Nymity: What does good privacy governance look like?


Drysdale:  Good privacy governance results in a close alignment of privacy and business strategy, the organizational environment and operational activities. This means management is committed, and roles and responsibilities are properly defined and well understood throughout the organization. Organizational commitment is supported by formal training. Processes exist that prevent and address problems, monitor compliance and ensure effective and consistent communication with internal and external stakeholders. Metrics are in place to measure performance, costs and benefits against established internal and external standards.


Nymity: What are some of the challenges to achieving good privacy governance?


Drysdale:  It’s not easy. Changing privacy requirements make good privacy governance a challenge. The ambiguity regarding stakeholder expectations adds to the challenge by making it difficult to provide a clear understanding of the requirements to employees throughout the organization in a cost effective yet comprehensive way. Practical issues concerning how to transform ad hoc approaches into effective privacy governance, how to adequately integrate the proper processes and systems into an organization’s current infrastructure, as well as simply knowing where to begin are other common challenges.


Nymity: How is a privacy breach a governance issue?


Drysdale:  An organization’s privacy governance determines how the breach is handled, how the organization responds in dealing with the breach and the ultimate impact on the business. For example, effective privacy governance will determine whether there are mechanisms in place to alert management that a breach has occurred, whether escalation procedures are in place and whether individuals involved understand what they need to do. Further, privacy governance provides a process to manage the resolution of the issue based on its urgency, and after the immediate breach is resolved, the ability for the organization to learn and evolve its business practices to avoid future breaches.

 

Nymity: How is employee privacy becoming a governance issue?


Drysdale:  Employees are key stakeholders in good privacy governance. They need to be trained and aware of issues, and most importantly they need to buy into their roles and responsibility for privacy. An organization that includes employee privacy in its overall privacy initiative demonstrates management’s commitment to privacy and helps instill the culture of privacy that is critical for privacy governance.


Nymity: Is secure document destruction a governance concern?


Drysdale:  Document destruction is a process which is critical to privacy. Effective privacy governance would provide the oversight to ensure that document destruction policies and procedures exist, are well understood and followed by all employees, and are revised when appropriate.


Nymity: What recommendations would you make to organizations regarding privacy governance?

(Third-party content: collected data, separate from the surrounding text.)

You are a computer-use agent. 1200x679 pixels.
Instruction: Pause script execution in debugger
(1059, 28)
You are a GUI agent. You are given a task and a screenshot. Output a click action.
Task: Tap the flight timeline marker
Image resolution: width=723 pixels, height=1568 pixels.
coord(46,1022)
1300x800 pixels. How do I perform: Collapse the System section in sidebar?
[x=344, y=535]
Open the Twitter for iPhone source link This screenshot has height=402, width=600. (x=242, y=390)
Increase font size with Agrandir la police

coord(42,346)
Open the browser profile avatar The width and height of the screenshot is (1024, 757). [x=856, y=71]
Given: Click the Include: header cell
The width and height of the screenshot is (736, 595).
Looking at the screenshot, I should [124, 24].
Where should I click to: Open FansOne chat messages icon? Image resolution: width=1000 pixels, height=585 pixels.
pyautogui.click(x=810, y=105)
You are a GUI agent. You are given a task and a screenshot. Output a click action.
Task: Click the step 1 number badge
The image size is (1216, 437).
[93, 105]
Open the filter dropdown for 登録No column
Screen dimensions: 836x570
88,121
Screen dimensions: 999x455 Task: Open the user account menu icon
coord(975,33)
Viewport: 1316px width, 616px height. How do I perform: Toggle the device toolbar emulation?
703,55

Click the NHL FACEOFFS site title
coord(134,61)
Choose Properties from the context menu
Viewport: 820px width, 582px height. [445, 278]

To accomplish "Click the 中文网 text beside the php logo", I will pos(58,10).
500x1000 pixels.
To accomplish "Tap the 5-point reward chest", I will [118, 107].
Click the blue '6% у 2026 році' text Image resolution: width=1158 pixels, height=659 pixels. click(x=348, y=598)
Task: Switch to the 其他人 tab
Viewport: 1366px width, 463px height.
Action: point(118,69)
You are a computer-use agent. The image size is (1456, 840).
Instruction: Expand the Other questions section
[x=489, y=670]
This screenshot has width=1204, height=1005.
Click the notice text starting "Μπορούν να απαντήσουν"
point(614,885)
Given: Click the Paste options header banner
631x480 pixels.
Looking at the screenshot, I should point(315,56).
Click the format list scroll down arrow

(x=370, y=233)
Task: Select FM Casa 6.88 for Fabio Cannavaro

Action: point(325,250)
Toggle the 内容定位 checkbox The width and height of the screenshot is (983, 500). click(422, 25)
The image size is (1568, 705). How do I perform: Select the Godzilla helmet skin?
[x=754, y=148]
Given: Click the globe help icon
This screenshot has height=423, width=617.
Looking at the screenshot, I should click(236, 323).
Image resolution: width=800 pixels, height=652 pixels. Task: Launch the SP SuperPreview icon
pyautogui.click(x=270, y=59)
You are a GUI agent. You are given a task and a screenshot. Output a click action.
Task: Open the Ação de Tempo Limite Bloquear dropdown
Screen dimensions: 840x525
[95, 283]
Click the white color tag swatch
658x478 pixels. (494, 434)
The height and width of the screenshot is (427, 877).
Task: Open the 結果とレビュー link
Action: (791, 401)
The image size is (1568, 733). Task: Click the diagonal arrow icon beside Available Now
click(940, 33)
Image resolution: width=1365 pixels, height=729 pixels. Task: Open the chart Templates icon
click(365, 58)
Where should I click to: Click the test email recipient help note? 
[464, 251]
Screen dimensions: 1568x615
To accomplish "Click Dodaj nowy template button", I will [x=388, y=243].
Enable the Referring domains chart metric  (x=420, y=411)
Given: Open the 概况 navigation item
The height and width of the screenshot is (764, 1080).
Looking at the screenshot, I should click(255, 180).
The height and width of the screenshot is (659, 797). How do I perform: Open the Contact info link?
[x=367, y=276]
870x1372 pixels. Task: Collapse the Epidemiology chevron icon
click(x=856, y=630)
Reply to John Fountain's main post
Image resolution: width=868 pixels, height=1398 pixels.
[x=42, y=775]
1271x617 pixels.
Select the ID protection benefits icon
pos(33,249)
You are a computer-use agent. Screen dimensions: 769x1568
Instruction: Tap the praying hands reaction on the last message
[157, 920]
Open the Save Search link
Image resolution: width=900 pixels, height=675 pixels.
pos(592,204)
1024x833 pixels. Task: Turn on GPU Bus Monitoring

Drysdale:  Companies need to put in place an effective privacy governance framework in addition to focusing on meeting immediate privacy compliance, which is often done on an ad-hoc basis.
Buy-in from senior management is crucial for implementing this kind of framework.
Good privacy governance depends on developing effective operational enablers for an organization’s business objectives and compliance requirements, so this is another critical component. PwC, for example, has developed a comprehensive framework that provides a structured way to operationalize privacy throughout an organization. While the specifics must be tailored to each organization, the framework focuses on key elements in four areas: people, processes, technology and cost/value.